La liquidez que Baumann atribuía a la posmodernidad (aunque él nunca usara ese término) se basaba en la hipótesis de que las sociedades humanas transitaban por periodos convulsos y de transformación rápida seguidos de otros estables y duraderos en los que los cambios eran imperceptibles. Esos serían los periodos sólidos de la historia. No importaba que hubiera guerras o cambios en los ejes de poder, porque las costumbres, las tradiciones, los códigos, la estructura social permanecía inmóvil, inalterada. 

Los que no entiendan cómo un periodo puede ser sólido y a la vez vivir grandes convulsiones, solo tienen que ver la extraordinaria serie Shogun, en Disney +, segunda adaptación a televisión de la novela de James Clavell publicada en 1975 y llevada a televisión en 1980 con Richard Chamberlain y Toshiro Mifune como protagonistas.

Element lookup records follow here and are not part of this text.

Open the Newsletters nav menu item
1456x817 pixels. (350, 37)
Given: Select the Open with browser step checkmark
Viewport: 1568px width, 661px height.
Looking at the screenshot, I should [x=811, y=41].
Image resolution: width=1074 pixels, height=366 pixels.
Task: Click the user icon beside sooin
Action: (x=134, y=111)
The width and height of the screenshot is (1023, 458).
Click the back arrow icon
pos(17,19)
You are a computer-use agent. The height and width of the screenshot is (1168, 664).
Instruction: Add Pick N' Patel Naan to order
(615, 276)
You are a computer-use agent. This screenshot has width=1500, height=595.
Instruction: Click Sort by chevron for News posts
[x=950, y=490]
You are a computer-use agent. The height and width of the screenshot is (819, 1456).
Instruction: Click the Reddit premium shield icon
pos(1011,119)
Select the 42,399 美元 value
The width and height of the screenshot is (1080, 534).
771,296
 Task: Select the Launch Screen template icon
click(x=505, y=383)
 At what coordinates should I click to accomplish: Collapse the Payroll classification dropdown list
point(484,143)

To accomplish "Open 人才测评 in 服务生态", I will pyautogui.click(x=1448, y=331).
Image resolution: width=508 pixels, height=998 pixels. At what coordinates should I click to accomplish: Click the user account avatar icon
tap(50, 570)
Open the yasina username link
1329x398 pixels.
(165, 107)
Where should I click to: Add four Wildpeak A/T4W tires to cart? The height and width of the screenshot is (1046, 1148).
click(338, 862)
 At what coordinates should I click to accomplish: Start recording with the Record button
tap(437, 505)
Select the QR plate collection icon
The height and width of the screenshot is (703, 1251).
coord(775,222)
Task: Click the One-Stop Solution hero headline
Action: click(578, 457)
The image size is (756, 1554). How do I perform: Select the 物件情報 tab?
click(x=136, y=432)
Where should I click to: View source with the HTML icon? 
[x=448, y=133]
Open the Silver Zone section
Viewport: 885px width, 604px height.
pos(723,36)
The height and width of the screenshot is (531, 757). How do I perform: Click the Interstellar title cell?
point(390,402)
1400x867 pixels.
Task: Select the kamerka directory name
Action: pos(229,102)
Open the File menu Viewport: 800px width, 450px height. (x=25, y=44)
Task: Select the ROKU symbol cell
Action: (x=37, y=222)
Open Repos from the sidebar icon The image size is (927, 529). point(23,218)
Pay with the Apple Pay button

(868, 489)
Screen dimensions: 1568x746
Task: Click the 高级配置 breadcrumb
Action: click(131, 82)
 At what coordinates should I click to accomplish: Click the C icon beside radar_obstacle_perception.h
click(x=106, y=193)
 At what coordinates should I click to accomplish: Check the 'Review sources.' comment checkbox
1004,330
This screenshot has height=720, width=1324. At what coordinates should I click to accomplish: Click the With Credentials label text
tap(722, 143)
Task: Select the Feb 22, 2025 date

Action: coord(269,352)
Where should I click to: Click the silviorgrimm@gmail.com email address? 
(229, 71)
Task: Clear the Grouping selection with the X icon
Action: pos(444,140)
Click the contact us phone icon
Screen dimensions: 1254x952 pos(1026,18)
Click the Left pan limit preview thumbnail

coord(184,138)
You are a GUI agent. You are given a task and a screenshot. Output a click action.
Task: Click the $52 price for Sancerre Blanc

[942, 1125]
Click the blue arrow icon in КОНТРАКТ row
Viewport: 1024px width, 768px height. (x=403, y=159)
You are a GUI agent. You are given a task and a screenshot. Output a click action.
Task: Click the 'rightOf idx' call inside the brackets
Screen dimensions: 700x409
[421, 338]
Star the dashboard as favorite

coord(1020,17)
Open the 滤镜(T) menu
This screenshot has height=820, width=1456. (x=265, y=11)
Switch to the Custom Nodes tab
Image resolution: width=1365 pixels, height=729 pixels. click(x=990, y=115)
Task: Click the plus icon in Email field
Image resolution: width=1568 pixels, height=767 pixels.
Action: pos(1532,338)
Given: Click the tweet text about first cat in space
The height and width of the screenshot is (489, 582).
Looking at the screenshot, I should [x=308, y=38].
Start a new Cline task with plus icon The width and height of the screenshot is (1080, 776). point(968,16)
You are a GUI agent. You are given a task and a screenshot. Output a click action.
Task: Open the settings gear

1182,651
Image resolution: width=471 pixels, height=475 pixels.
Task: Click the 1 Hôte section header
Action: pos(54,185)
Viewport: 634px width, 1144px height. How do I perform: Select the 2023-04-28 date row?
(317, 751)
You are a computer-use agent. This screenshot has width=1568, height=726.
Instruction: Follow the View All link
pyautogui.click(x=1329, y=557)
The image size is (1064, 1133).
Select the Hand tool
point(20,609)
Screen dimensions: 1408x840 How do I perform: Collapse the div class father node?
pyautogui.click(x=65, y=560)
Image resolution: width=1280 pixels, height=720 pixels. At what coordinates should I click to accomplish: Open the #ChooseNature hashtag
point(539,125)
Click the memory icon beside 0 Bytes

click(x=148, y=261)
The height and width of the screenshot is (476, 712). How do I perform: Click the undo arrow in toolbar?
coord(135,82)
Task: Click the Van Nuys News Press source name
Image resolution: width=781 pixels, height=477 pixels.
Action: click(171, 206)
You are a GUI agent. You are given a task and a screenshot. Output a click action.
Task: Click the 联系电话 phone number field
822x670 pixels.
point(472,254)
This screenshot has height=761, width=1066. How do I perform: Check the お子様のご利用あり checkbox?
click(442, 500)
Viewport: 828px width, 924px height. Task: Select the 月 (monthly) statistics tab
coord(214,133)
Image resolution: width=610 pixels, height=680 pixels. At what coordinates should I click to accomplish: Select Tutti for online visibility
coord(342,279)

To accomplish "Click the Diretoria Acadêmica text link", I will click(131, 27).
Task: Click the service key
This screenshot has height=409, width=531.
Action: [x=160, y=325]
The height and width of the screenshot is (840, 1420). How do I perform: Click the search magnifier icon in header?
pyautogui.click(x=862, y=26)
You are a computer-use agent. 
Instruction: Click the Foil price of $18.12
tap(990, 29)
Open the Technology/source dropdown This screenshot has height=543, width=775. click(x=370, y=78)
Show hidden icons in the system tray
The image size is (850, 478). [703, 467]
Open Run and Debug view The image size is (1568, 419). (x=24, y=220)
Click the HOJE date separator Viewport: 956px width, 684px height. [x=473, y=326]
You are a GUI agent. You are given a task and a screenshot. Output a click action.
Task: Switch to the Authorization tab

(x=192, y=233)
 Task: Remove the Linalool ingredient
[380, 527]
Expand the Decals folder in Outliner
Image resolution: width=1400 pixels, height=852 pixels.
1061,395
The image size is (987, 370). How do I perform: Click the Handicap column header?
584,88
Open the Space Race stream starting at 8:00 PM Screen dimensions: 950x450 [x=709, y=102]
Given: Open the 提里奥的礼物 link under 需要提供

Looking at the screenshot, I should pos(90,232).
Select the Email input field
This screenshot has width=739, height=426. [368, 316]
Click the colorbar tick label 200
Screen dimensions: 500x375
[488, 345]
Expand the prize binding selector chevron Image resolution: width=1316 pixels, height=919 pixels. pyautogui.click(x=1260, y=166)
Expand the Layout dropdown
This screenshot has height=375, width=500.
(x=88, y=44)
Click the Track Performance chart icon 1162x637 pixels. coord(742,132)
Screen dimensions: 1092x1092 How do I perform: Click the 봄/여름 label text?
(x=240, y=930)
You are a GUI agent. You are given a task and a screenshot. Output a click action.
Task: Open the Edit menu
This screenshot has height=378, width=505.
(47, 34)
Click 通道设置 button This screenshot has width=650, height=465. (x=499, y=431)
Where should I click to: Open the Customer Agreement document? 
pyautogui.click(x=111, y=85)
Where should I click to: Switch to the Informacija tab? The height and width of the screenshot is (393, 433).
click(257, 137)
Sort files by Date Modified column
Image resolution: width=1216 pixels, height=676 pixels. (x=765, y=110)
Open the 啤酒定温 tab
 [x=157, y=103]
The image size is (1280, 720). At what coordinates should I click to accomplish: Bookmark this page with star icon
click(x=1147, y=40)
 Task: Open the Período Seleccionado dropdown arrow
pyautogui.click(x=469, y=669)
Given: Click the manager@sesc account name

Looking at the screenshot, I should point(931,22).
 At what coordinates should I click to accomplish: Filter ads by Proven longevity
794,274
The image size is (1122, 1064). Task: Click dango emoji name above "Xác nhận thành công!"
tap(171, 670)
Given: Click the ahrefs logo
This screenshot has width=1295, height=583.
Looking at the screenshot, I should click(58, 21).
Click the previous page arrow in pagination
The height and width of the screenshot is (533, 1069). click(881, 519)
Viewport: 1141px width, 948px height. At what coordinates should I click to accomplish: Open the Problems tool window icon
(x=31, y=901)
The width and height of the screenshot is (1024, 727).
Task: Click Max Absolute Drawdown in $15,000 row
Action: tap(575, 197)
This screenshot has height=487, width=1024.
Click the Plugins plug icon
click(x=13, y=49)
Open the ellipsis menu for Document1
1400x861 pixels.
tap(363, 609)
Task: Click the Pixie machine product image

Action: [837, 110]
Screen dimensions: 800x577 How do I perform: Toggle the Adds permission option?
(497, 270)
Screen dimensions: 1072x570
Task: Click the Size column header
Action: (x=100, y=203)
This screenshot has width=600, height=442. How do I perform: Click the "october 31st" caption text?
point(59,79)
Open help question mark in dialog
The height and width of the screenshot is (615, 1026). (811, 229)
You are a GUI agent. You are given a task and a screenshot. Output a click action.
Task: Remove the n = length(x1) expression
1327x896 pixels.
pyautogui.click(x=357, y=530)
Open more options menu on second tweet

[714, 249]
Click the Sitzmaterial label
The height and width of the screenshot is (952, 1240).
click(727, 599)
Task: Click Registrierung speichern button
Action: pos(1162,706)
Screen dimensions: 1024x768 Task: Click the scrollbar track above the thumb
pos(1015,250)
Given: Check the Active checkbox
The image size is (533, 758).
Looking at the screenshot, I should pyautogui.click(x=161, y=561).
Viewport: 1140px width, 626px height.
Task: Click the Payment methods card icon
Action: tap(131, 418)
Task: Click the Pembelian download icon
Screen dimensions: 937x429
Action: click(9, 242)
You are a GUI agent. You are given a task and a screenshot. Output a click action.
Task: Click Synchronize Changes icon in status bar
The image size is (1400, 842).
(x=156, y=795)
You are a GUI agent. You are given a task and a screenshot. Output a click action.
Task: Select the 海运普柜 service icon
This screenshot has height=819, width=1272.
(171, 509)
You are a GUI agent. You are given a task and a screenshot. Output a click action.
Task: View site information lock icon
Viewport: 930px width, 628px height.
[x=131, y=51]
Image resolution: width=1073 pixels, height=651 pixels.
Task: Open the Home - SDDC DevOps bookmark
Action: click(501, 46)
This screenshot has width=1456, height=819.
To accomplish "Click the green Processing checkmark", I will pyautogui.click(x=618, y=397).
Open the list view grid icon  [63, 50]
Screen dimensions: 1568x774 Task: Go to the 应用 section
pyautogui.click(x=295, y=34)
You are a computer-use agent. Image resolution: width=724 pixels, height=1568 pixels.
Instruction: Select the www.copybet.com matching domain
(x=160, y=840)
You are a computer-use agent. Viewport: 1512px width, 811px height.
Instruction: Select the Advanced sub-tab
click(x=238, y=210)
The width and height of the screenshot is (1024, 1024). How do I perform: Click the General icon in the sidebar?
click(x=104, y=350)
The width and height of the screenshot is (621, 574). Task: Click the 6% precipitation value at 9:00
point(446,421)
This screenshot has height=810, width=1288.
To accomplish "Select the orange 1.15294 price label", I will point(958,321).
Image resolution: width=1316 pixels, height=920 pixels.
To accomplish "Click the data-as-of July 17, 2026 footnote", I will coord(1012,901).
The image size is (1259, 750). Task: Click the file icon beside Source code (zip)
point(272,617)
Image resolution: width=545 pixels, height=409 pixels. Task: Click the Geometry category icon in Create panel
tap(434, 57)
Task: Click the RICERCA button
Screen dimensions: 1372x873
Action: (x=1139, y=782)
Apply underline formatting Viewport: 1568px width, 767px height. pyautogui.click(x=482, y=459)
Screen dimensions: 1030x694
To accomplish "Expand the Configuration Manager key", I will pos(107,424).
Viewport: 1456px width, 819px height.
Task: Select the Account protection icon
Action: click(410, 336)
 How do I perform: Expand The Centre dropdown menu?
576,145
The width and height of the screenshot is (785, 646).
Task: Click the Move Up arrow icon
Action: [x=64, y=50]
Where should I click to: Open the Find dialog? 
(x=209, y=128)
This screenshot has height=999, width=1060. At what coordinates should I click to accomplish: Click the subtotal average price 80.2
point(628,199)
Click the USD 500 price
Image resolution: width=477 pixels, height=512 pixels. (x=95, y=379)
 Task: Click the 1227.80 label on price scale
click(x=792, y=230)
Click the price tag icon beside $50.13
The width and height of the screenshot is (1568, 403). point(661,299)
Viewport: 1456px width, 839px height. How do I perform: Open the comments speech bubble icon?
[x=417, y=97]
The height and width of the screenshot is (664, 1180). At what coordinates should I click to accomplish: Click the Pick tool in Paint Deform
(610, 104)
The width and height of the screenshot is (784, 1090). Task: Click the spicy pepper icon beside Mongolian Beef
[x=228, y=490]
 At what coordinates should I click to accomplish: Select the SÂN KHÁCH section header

En esos términos, Baumann postulaba que en la modernidad, nunca se alcanzaba ese estado sólido en el que las sociedades permanecen iguales a sí mismas durante un largo periodo, y que la condición genuina de la modernidad era la liquidez, las sociedades maleables y en permanente transformación de su actividad, sus relaciones económicas, políticas, afectivas y familiares. Para Baumann los conceptos líquidos clave de la modernidad eran emancipación, individualidad, espacio-tiempo, trabajo y comunidad. Es decir, el mundo líquido en el que según el sociólogo y filósofo polaco habitamos viene caracterizado por el cambio social y el individualismo.

Baumann, que murió a los 91 años en 2017, era él mismo un caso de la fluidez que exigió a tantos el siglo XX: judío polaco huido de los nazis hacia el Este, tras la II Guerra Mundial se desempeñó como agente de los servicios de inteligencia de la Polonia comunista que pretendía acabar con la insurgencia nacionalista ucraniana y estudió sociología en Varsovia a la vez que prestaba servicios de espía, pero tuvo que huir del país en los sesenta por las políticas antisemitas de la URSS, si bien él siempre fue un antisionista militante. Tras viajar por medio mundo, acabó instalándose en el Reino Unido, donde se desempeñó veinte años como profesor y publicó sus libros más relevantes. Crítico con las políticas sionistas de Tel Aviv, en 2011 decía que “la opresión y la humillación de Palestino fue, es y será siempre una receta para el terrorismo, no para su erradicación: los extremistas israelíes y palestinos se necesitan mutuamente para sobrevivir, no pueden vivir unos sin los otros”. Bauman fue también uno de los filósofos de referencia, en los noventa, del movimiento antiglobalización.

Dicho lo cual, lo cierto es que tanta liquidez, tanta fluidez en el movimiento de capitales, tanta flexibilidad laboral, no mejoraron la movilidad social, no hicieron sociedades más dinámicas, no aceleraron el ascensor social ni permitieron prosperar a las clases medias. El líquido no dio paso al gas, sino que la circulación coaguló, el dogma neoliberal esclerotizó las estructuras sociales, las clases medias vivieron un hundimiento de su poder adquisitivo por culpa de tanta flexibilidad y fluidez en todo Occidente y hoy la tendencia de todo, de las ciudades, del trabajo por cuenta ajena, de la inversión productiva, de la industria y de la innovación tecnológica funcionan en términos de colapso, de embolia, de trombo. Habitamos a medio camino entre Years and Years y El colapso, entre una ficción inglesa y una francesa.

Los anticoagulantes neoliberales nos condujeron al ictus en 2008 y hoy Occidente entero vive con la secuela, la hemiplegia: la mitad derecha es carne muerta. Y esto no es una metáfora.